** Start Records for this exercise **

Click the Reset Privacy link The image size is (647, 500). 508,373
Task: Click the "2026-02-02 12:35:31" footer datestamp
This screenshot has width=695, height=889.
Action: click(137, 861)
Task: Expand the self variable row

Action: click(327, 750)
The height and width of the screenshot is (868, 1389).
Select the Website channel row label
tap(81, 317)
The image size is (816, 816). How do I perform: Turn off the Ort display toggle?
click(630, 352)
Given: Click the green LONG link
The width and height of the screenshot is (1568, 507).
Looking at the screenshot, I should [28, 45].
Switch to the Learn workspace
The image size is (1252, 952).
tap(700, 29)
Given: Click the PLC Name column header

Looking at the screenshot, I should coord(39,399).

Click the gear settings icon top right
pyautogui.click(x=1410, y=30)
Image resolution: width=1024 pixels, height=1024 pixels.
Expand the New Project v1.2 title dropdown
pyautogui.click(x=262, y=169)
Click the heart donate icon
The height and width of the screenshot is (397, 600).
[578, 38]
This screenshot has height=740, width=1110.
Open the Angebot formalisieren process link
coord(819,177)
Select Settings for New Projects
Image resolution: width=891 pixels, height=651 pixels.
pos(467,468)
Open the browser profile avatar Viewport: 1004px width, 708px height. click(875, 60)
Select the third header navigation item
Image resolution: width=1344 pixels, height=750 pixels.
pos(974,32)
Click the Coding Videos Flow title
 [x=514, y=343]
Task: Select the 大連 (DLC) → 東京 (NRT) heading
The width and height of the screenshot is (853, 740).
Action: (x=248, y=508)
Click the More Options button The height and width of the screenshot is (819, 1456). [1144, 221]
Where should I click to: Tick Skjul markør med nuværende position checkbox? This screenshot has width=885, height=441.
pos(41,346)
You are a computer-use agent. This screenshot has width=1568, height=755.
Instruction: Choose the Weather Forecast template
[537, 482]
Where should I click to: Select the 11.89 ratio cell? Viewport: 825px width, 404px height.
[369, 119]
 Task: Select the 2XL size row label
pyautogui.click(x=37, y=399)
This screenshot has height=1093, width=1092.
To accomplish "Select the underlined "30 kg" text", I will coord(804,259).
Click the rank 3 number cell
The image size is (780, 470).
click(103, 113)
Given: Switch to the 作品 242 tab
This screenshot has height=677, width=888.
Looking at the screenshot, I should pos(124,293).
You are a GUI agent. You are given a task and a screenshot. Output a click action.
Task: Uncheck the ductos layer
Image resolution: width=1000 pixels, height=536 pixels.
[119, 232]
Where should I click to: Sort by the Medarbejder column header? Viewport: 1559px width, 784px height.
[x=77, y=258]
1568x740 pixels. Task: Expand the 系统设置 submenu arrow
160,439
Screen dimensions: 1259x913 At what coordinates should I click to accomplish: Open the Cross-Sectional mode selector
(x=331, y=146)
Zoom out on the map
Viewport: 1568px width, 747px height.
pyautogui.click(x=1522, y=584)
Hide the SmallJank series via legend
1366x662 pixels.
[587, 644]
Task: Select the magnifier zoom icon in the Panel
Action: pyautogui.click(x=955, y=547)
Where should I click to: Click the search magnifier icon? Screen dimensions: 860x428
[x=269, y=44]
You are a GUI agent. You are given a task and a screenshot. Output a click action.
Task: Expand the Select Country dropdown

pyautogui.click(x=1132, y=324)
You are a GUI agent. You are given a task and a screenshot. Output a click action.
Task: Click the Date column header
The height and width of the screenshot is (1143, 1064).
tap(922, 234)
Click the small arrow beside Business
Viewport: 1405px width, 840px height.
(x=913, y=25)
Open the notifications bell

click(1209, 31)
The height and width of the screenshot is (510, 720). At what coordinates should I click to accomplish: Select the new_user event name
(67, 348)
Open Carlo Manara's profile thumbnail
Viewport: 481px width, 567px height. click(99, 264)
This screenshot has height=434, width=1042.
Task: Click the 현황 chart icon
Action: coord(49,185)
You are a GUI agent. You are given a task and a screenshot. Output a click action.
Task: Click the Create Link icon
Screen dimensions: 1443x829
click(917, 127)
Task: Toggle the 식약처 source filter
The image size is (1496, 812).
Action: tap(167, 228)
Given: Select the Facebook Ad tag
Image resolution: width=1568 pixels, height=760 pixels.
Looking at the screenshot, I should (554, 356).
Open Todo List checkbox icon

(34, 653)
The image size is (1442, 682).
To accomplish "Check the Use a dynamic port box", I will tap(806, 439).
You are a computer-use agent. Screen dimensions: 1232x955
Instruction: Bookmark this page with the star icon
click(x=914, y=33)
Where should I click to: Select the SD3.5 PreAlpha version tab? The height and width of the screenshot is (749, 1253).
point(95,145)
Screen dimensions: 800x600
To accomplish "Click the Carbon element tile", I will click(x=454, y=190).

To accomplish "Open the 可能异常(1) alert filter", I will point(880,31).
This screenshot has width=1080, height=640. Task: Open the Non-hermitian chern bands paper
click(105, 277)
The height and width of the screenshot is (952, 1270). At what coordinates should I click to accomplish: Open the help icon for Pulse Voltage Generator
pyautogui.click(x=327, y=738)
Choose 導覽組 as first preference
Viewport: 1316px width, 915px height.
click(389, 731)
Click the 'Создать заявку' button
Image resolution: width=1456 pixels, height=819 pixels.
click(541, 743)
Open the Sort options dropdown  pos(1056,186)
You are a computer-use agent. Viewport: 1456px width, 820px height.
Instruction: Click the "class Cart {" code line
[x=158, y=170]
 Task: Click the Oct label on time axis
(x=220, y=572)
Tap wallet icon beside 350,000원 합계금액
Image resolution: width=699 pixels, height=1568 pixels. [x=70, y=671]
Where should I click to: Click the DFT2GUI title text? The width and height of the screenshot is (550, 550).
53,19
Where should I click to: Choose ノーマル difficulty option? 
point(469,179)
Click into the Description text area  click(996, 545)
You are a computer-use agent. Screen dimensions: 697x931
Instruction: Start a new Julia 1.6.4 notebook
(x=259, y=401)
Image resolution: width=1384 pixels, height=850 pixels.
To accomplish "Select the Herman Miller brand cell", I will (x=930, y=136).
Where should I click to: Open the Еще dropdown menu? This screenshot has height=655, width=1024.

** End Records for this exercise **

- **Short task**
Rewrite all of the lines above, substituting "Command" for each occurrence of "Instruction" and keeping everything else unchanged.

- **Written answer**
Click the Reset Privacy link The image size is (647, 500). 508,373
Task: Click the "2026-02-02 12:35:31" footer datestamp
This screenshot has width=695, height=889.
Action: click(137, 861)
Task: Expand the self variable row

Action: click(327, 750)
The height and width of the screenshot is (868, 1389).
Select the Website channel row label
tap(81, 317)
The image size is (816, 816). How do I perform: Turn off the Ort display toggle?
click(630, 352)
Given: Click the green LONG link
The width and height of the screenshot is (1568, 507).
Looking at the screenshot, I should [28, 45].
Switch to the Learn workspace
The image size is (1252, 952).
tap(700, 29)
Given: Click the PLC Name column header

Looking at the screenshot, I should coord(39,399).

Click the gear settings icon top right
pyautogui.click(x=1410, y=30)
Image resolution: width=1024 pixels, height=1024 pixels.
Expand the New Project v1.2 title dropdown
pyautogui.click(x=262, y=169)
Click the heart donate icon
The height and width of the screenshot is (397, 600).
[578, 38]
This screenshot has height=740, width=1110.
Open the Angebot formalisieren process link
coord(819,177)
Select Settings for New Projects
Image resolution: width=891 pixels, height=651 pixels.
pos(467,468)
Open the browser profile avatar Viewport: 1004px width, 708px height. click(875, 60)
Select the third header navigation item
Image resolution: width=1344 pixels, height=750 pixels.
pos(974,32)
Click the Coding Videos Flow title
 [x=514, y=343]
Task: Select the 大連 (DLC) → 東京 (NRT) heading
The width and height of the screenshot is (853, 740).
Action: (x=248, y=508)
Click the More Options button The height and width of the screenshot is (819, 1456). [1144, 221]
Where should I click to: Tick Skjul markør med nuværende position checkbox? This screenshot has width=885, height=441.
pos(41,346)
You are a computer-use agent. This screenshot has width=1568, height=755.
Command: Choose the Weather Forecast template
[537, 482]
Where should I click to: Select the 11.89 ratio cell? Viewport: 825px width, 404px height.
[369, 119]
 Task: Select the 2XL size row label
pyautogui.click(x=37, y=399)
This screenshot has height=1093, width=1092.
To accomplish "Select the underlined "30 kg" text", I will coord(804,259).
Click the rank 3 number cell
The image size is (780, 470).
click(103, 113)
Given: Switch to the 作品 242 tab
This screenshot has height=677, width=888.
Looking at the screenshot, I should pos(124,293).
You are a GUI agent. You are given a task and a screenshot. Output a click action.
Task: Uncheck the ductos layer
Image resolution: width=1000 pixels, height=536 pixels.
[119, 232]
Where should I click to: Sort by the Medarbejder column header? Viewport: 1559px width, 784px height.
[x=77, y=258]
1568x740 pixels. Task: Expand the 系统设置 submenu arrow
160,439
Screen dimensions: 1259x913 At what coordinates should I click to accomplish: Open the Cross-Sectional mode selector
(x=331, y=146)
Zoom out on the map
Viewport: 1568px width, 747px height.
pyautogui.click(x=1522, y=584)
Hide the SmallJank series via legend
1366x662 pixels.
[587, 644]
Task: Select the magnifier zoom icon in the Panel
Action: pyautogui.click(x=955, y=547)
Where should I click to: Click the search magnifier icon? Screen dimensions: 860x428
[x=269, y=44]
You are a GUI agent. You are given a task and a screenshot. Output a click action.
Task: Expand the Select Country dropdown

pyautogui.click(x=1132, y=324)
You are a GUI agent. You are given a task and a screenshot. Output a click action.
Task: Click the Date column header
The height and width of the screenshot is (1143, 1064).
tap(922, 234)
Click the small arrow beside Business
Viewport: 1405px width, 840px height.
(x=913, y=25)
Open the notifications bell

click(1209, 31)
The height and width of the screenshot is (510, 720). At what coordinates should I click to accomplish: Select the new_user event name
(67, 348)
Open Carlo Manara's profile thumbnail
Viewport: 481px width, 567px height. click(99, 264)
This screenshot has height=434, width=1042.
Task: Click the 현황 chart icon
Action: coord(49,185)
You are a GUI agent. You are given a task and a screenshot. Output a click action.
Task: Click the Create Link icon
Screen dimensions: 1443x829
click(917, 127)
Task: Toggle the 식약처 source filter
The image size is (1496, 812).
Action: tap(167, 228)
Given: Select the Facebook Ad tag
Image resolution: width=1568 pixels, height=760 pixels.
Looking at the screenshot, I should (554, 356).
Open Todo List checkbox icon

(34, 653)
The image size is (1442, 682).
To accomplish "Check the Use a dynamic port box", I will tap(806, 439).
You are a computer-use agent. Screen dimensions: 1232x955
Command: Bookmark this page with the star icon
click(x=914, y=33)
Where should I click to: Select the SD3.5 PreAlpha version tab? The height and width of the screenshot is (749, 1253).
point(95,145)
Screen dimensions: 800x600
To accomplish "Click the Carbon element tile", I will click(x=454, y=190).

To accomplish "Open the 可能异常(1) alert filter", I will point(880,31).
This screenshot has width=1080, height=640. Task: Open the Non-hermitian chern bands paper
click(105, 277)
The height and width of the screenshot is (952, 1270). At what coordinates should I click to accomplish: Open the help icon for Pulse Voltage Generator
pyautogui.click(x=327, y=738)
Choose 導覽組 as first preference
Viewport: 1316px width, 915px height.
click(389, 731)
Click the 'Создать заявку' button
Image resolution: width=1456 pixels, height=819 pixels.
click(541, 743)
Open the Sort options dropdown  pos(1056,186)
You are a computer-use agent. Viewport: 1456px width, 820px height.
Command: Click the "class Cart {" code line
[x=158, y=170]
 Task: Click the Oct label on time axis
(x=220, y=572)
Tap wallet icon beside 350,000원 합계금액
Image resolution: width=699 pixels, height=1568 pixels. [x=70, y=671]
Where should I click to: Click the DFT2GUI title text? The width and height of the screenshot is (550, 550).
53,19
Where should I click to: Choose ノーマル difficulty option? 
point(469,179)
Click into the Description text area  click(996, 545)
You are a computer-use agent. Screen dimensions: 697x931
Command: Start a new Julia 1.6.4 notebook
(x=259, y=401)
Image resolution: width=1384 pixels, height=850 pixels.
To accomplish "Select the Herman Miller brand cell", I will (x=930, y=136).
Where should I click to: Open the Еще dropdown menu? This screenshot has height=655, width=1024.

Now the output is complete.